- Born: 21 May 1997 (age 29) London, England
- Genres: R&B, dance
- Occupation: Singer
- Years active: 2013–present

= Sharna Bass =

Sharna Bass (born 21 May 1997) is an English singer. She is featured on the Clean Bandit single "Extraordinary". Bass also has a twin brother, Sean Bass, in the industry who was also spotted by Clean Bandit and sings the vocals in their song "Stronger".

Clean Bandit found Bass when she was very young through their music production scheme; they operated out of South Kilburn Studios, and the studios had a scheme in which artists could use the studios for free if a trainee was taken on.

In 2019, Bass supported Summer Walker on her European tour. She released her debut EP, Beautiful Chaos, in February 2020.

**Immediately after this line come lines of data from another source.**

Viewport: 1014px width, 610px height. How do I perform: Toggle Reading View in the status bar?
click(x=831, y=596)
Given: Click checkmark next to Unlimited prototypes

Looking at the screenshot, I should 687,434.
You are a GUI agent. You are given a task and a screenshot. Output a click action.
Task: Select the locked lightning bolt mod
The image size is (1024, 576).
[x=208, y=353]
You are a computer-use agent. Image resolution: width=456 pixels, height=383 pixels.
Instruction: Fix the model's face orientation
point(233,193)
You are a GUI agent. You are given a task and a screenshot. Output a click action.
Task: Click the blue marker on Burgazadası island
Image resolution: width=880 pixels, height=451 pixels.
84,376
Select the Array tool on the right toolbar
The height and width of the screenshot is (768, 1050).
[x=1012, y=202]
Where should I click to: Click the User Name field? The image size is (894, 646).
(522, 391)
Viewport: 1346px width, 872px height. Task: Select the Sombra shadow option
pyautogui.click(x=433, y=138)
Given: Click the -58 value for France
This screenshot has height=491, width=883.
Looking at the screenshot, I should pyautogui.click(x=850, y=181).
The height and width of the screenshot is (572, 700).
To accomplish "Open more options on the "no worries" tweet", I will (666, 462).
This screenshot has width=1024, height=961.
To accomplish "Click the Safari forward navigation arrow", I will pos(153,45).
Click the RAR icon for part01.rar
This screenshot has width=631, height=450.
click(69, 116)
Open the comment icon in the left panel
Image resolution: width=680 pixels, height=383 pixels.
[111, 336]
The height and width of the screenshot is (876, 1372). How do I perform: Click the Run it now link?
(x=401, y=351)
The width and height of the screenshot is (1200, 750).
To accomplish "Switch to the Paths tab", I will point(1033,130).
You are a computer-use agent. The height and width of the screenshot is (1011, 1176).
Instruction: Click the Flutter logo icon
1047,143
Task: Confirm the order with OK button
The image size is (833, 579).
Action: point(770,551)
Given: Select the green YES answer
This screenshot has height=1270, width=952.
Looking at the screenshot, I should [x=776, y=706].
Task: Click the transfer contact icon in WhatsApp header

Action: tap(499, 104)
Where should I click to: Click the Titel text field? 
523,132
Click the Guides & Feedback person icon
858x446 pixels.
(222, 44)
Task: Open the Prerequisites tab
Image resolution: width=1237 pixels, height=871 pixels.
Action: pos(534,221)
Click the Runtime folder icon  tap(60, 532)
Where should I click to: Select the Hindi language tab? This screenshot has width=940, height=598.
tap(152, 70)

Her influences include Frank Sinatra and The Notorious B.I.G.. She was included on Amazon Music's "Ones to Watch 2021" list.

==Discography==
===Singles===
- As featured artist

| Title | Year | Peak chart positions |  |  |  |  |  |  |  | Album |
| BEL | BEL (F) | BEL (W) | EUR | IRE | SCO | UKD | UK |
| "Extraordinary" (Clean Bandit featuring Sharna Bass) | 2014 | 47 | 49 | 18 | 12 | 21 | 7 | 2 | 5 | New Eyes |
| "Sparks" (Gramercy featuring Sharna Bass) | 2017 | — | — | — | — | — | — | — | — | Non-album single |
| "Sparks" (Marnz Malone featuring Sharna Bass) | 2025 | — | — | — | — | — | — | — | — |
"—" denotes singles that did not chart or were not released.